_TASK REQUIREMENTS_: Express these lines as a JSON list of strings, one string per line, with blank lines omitted.

_RECORD LIST_:
========
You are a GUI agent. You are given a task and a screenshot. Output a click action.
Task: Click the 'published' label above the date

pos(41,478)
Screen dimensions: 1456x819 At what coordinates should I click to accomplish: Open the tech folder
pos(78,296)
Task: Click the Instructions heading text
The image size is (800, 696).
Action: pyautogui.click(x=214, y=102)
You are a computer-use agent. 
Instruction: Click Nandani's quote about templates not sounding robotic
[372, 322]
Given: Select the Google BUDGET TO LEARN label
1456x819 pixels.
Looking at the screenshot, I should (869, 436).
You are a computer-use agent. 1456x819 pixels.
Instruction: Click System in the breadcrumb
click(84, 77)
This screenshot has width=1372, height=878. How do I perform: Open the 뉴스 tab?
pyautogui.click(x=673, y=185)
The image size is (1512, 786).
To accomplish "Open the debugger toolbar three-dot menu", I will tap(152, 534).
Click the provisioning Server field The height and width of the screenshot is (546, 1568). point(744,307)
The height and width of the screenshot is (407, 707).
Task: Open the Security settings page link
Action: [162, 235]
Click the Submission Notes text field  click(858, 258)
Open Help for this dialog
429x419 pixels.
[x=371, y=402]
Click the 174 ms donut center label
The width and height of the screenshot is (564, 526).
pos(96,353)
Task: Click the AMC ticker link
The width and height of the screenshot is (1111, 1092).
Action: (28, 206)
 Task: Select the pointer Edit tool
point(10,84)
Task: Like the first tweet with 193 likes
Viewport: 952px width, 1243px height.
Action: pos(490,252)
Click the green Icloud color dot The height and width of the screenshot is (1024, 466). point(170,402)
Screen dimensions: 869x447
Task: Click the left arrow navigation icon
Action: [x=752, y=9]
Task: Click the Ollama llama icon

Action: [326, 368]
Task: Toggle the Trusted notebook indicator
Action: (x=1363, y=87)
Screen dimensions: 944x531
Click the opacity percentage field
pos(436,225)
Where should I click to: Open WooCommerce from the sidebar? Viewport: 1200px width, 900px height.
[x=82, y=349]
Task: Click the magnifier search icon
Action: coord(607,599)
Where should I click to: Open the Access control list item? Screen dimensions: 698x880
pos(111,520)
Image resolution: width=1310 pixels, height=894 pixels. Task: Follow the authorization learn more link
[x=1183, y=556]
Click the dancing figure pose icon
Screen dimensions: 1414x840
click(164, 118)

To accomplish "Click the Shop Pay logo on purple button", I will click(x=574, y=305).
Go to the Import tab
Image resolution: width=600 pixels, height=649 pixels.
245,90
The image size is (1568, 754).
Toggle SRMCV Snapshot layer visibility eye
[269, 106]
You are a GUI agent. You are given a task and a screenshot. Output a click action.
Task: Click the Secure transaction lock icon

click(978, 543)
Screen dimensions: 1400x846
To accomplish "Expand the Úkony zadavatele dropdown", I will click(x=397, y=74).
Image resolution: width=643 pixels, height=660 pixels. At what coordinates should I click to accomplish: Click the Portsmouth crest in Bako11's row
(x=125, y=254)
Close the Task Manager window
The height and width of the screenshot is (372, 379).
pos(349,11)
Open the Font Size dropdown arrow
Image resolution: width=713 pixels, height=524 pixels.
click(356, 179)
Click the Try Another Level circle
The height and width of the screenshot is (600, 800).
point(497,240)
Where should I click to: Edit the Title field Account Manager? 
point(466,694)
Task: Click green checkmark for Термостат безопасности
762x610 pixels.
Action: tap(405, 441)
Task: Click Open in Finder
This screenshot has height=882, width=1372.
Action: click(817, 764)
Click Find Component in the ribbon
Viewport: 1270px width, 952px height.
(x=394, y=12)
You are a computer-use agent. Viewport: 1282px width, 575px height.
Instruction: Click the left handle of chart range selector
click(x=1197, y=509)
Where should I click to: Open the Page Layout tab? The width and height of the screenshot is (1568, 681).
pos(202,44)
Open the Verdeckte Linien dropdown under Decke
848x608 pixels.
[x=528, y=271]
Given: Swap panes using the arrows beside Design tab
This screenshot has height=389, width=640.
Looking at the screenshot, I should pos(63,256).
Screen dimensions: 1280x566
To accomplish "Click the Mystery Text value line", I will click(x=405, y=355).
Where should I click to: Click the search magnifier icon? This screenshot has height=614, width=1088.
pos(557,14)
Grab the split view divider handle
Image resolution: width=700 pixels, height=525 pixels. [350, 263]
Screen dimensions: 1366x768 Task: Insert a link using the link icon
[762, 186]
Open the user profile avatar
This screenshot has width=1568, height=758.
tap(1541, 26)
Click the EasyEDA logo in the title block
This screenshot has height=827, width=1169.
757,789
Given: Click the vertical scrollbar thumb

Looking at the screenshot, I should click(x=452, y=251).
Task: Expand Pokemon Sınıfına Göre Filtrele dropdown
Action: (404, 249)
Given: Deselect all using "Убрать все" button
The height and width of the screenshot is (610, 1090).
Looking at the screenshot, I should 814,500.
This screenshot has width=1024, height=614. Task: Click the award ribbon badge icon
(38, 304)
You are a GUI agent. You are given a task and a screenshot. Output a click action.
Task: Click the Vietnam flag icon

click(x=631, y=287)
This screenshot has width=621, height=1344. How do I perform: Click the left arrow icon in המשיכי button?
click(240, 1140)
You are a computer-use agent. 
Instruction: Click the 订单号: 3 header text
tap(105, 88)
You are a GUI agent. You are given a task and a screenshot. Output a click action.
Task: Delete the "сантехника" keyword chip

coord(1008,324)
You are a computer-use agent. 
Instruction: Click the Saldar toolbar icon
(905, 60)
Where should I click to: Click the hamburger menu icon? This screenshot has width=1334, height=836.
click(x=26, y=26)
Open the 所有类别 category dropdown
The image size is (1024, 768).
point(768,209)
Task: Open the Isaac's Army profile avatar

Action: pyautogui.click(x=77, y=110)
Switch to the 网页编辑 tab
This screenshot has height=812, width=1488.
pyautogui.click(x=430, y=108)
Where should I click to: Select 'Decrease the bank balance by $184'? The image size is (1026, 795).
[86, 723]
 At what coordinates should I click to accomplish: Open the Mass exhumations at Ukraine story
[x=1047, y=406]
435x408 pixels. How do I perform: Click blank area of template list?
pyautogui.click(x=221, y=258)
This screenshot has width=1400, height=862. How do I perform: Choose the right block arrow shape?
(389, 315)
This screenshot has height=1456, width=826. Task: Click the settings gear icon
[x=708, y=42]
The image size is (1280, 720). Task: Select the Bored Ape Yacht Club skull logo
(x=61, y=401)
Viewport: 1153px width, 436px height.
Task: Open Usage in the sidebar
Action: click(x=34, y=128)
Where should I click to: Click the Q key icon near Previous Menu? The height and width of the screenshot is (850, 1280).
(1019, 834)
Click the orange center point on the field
========
_TASK OUTPUT_:
[
  "You are a GUI agent. You are given a task and a screenshot. Output a click action.",
  "Task: Click the 'published' label above the date",
  "pos(41,478)",
  "Screen dimensions: 1456x819 At what coordinates should I click to accomplish: Open the tech folder",
  "pos(78,296)",
  "Task: Click the Instructions heading text",
  "The image size is (800, 696).",
  "Action: pyautogui.click(x=214, y=102)",
  "You are a computer-use agent. ",
  "Instruction: Click Nandani's quote about templates not sounding robotic",
  "[372, 322]",
  "Given: Select the Google BUDGET TO LEARN label",
  "1456x819 pixels.",
  "Looking at the screenshot, I should (869, 436).",
  "You are a computer-use agent. 1456x819 pixels.",
  "Instruction: Click System in the breadcrumb",
  "click(84, 77)",
  "This screenshot has width=1372, height=878. How do I perform: Open the 뉴스 tab?",
  "pyautogui.click(x=673, y=185)",
  "The image size is (1512, 786).",
  "To accomplish \"Open the debugger toolbar three-dot menu\", I will tap(152, 534).",
  "Click the provisioning Server field The height and width of the screenshot is (546, 1568). point(744,307)",
  "The height and width of the screenshot is (407, 707).",
  "Task: Open the Security settings page link",
  "Action: [162, 235]",
  "Click the Submission Notes text field  click(858, 258)",
  "Open Help for this dialog",
  "429x419 pixels.",
  "[x=371, y=402]",
  "Click the 174 ms donut center label",
  "The width and height of the screenshot is (564, 526).",
  "pos(96,353)",
  "Task: Click the AMC ticker link",
  "The width and height of the screenshot is (1111, 1092).",
  "Action: (28, 206)",
  " Task: Select the pointer Edit tool",
  "point(10,84)",
  "Task: Like the first tweet with 193 likes",
  "Viewport: 952px width, 1243px height.",
  "Action: pos(490,252)",
  "Click the green Icloud color dot The height and width of the screenshot is (1024, 466). point(170,402)",
  "Screen dimensions: 869x447",
  "Task: Click the left arrow navigation icon",
  "Action: [x=752, y=9]",
  "Task: Click the Ollama llama icon",
  "Action: [326, 368]",
  "Task: Toggle the Trusted notebook indicator",
  "Action: (x=1363, y=87)",
  "Screen dimensions: 944x531",
  "Click the opacity percentage field",
  "pos(436,225)",
  "Where should I click to: Open WooCommerce from the sidebar? Viewport: 1200px width, 900px height.",
  "[x=82, y=349]",
  "Task: Click the magnifier search icon",
  "Action: coord(607,599)",
  "Where should I click to: Open the Access control list item? Screen dimensions: 698x880",
  "pos(111,520)",
  "Image resolution: width=1310 pixels, height=894 pixels. Task: Follow the authorization learn more link",
  "[x=1183, y=556]",
  "Click the dancing figure pose icon",
  "Screen dimensions: 1414x840",
  "click(164, 118)",
  "To accomplish \"Click the Shop Pay logo on purple button\", I will click(x=574, y=305).",
  "Go to the Import tab",
  "Image resolution: width=600 pixels, height=649 pixels.",
  "245,90",
  "The image size is (1568, 754).",
  "Toggle SRMCV Snapshot layer visibility eye",
  "[269, 106]",
  "You are a GUI agent. You are given a task and a screenshot. Output a click action.",
  "Task: Click the Secure transaction lock icon",
  "click(978, 543)",
  "Screen dimensions: 1400x846",
  "To accomplish \"Expand the Úkony zadavatele dropdown\", I will click(x=397, y=74).",
  "Image resolution: width=643 pixels, height=660 pixels. At what coordinates should I click to accomplish: Click the Portsmouth crest in Bako11's row",
  "(x=125, y=254)",
  "Close the Task Manager window",
  "The height and width of the screenshot is (372, 379).",
  "pos(349,11)",
  "Open the Font Size dropdown arrow",
  "Image resolution: width=713 pixels, height=524 pixels.",
  "click(356, 179)",
  "Click the Try Another Level circle",
  "The height and width of the screenshot is (600, 800).",
  "point(497,240)",
  "Where should I click to: Edit the Title field Account Manager? ",
  "point(466,694)",
  "Task: Click green checkmark for Термостат безопасности",
  "762x610 pixels.",
  "Action: tap(405, 441)",
  "Task: Click Open in Finder",
  "This screenshot has height=882, width=1372.",
  "Action: click(817, 764)",
  "Click Find Component in the ribbon",
  "Viewport: 1270px width, 952px height.",
  "(x=394, y=12)",
  "You are a computer-use agent. Viewport: 1282px width, 575px height.",
  "Instruction: Click the left handle of chart range selector",
  "click(x=1197, y=509)",
  "Where should I click to: Open the Page Layout tab? The width and height of the screenshot is (1568, 681).",
  "pos(202,44)",
  "Open the Verdeckte Linien dropdown under Decke",
  "848x608 pixels.",
  "[x=528, y=271]",
  "Given: Swap panes using the arrows beside Design tab",
  "This screenshot has height=389, width=640.",
  "Looking at the screenshot, I should pos(63,256).",
  "Screen dimensions: 1280x566",
  "To accomplish \"Click the Mystery Text value line\", I will click(x=405, y=355).",
  "Where should I click to: Click the search magnifier icon? This screenshot has height=614, width=1088.",
  "pos(557,14)",
  "Grab the split view divider handle",
  "Image resolution: width=700 pixels, height=525 pixels. [350, 263]",
  "Screen dimensions: 1366x768 Task: Insert a link using the link icon",
  "[762, 186]",
  "Open the user profile avatar",
  "This screenshot has width=1568, height=758.",
  "tap(1541, 26)",
  "Click the EasyEDA logo in the title block",
  "This screenshot has height=827, width=1169.",
  "757,789",
  "Given: Click the vertical scrollbar thumb",
  "Looking at the screenshot, I should click(x=452, y=251).",
  "Task: Expand Pokemon Sınıfına Göre Filtrele dropdown",
  "Action: (404, 249)",
  "Given: Deselect all using \"Убрать все\" button",
  "The height and width of the screenshot is (610, 1090).",
  "Looking at the screenshot, I should 814,500.",
  "This screenshot has width=1024, height=614. Task: Click the award ribbon badge icon",
  "(38, 304)",
  "You are a GUI agent. You are given a task and a screenshot. Output a click action.",
  "Task: Click the Vietnam flag icon",
  "click(x=631, y=287)",
  "This screenshot has width=621, height=1344. How do I perform: Click the left arrow icon in המשיכי button?",
  "click(240, 1140)",
  "You are a computer-use agent. ",
  "Instruction: Click the 订单号: 3 header text",
  "tap(105, 88)",
  "You are a GUI agent. You are given a task and a screenshot. Output a click action.",
  "Task: Delete the \"сантехника\" keyword chip",
  "coord(1008,324)",
  "You are a computer-use agent. ",
  "Instruction: Click the Saldar toolbar icon",
  "(905, 60)",
  "Where should I click to: Click the hamburger menu icon? This screenshot has width=1334, height=836.",
  "click(x=26, y=26)",
  "Open the 所有类别 category dropdown",
  "The image size is (1024, 768).",
  "point(768,209)",
  "Task: Open the Isaac's Army profile avatar",
  "Action: pyautogui.click(x=77, y=110)",
  "Switch to the 网页编辑 tab",
  "This screenshot has height=812, width=1488.",
  "pyautogui.click(x=430, y=108)",
  "Where should I click to: Select 'Decrease the bank balance by $184'? The image size is (1026, 795).",
  "[86, 723]",
  " At what coordinates should I click to accomplish: Open the Mass exhumations at Ukraine story",
  "[x=1047, y=406]",
  "435x408 pixels. How do I perform: Click blank area of template list?",
  "pyautogui.click(x=221, y=258)",
  "This screenshot has width=1400, height=862. How do I perform: Choose the right block arrow shape?",
  "(389, 315)",
  "This screenshot has height=1456, width=826. Task: Click the settings gear icon",
  "[x=708, y=42]",
  "The image size is (1280, 720). Task: Select the Bored Ape Yacht Club skull logo",
  "(x=61, y=401)",
  "Viewport: 1153px width, 436px height.",
  "Task: Open Usage in the sidebar",
  "Action: click(x=34, y=128)",
  "Where should I click to: Click the Q key icon near Previous Menu? The height and width of the screenshot is (850, 1280).",
  "(1019, 834)",
  "Click the orange center point on the field"
]